Esta corporación destaca que el Fosyga deberá efectuar el recobro no obstante que el fallo de tutela se encuentre para su eventual revisión en la Corte Constitucional, dado que lo que exige la norma es la primera copia con la constancia de ejecutoria, circunstancia que se da cuando el fallo de primera instancia no es objeto de recurso o cuando este se decide si fue interpuesto.

Por último, es de anotar, además, que la revisión eventual que corresponde a la Corte Constitucional no tiene incidencia en la ejecutoria de la tutela. Por lo mismo, no es de recibo que el juez de tutela se abstenga de expedir la constancia de ejecutoria hasta tanto la Corte Constitucional expida la constancia de que no se revisó o la falle en revisión.
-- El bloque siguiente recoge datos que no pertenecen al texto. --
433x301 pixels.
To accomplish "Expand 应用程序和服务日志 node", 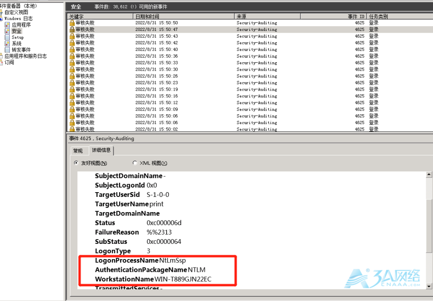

Concluye esta corporación que tanto la primera copia del fallo de tutela con la constancia de ejecutoria como el certificado de existencia y representación legal con una vigencia no superior a 30 días de la fecha de solicitud del recobro no vulneran las disposiciones citadas por la actora, pues su razón de ser no es otra que otorgar convencimiento al Fosyga de que los pagos que va a efectuar por concepto de recobro están respaldados por una decisión judicial en firme y que quien solicita el recobro es el titular del derecho, lo que garantiza que los recursos públicos que están a su cargo no sean malversados y sean destinados a la finalidad para la cual fueron dispuestos.
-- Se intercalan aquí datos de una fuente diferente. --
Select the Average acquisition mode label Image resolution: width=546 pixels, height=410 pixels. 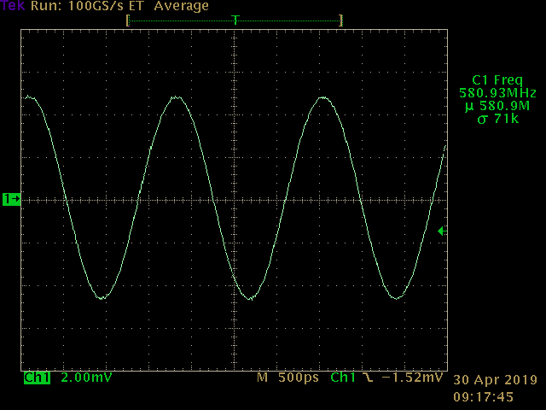181,7
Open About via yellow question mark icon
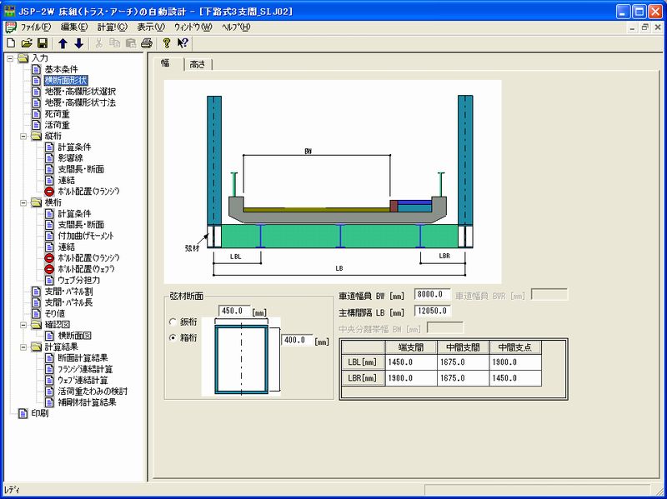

En mérito de lo expuesto, el Consejo de Estado, Sala de lo Contencioso Administrativo, Sección Primera, administrando justicia en nombre de la República y por autoridad de la ley,

FALLA:

DENIÉGANSE las pretensiones de la demanda.

En firme esta providencia, archívese el expediente previas las anotaciones de rigor.

Cópiese, notifíquese, comuníquese y cúmplase.

Se deja constancia de que la anterior providencia fue discutida y aprobada por la Sala en la sesión de la fecha».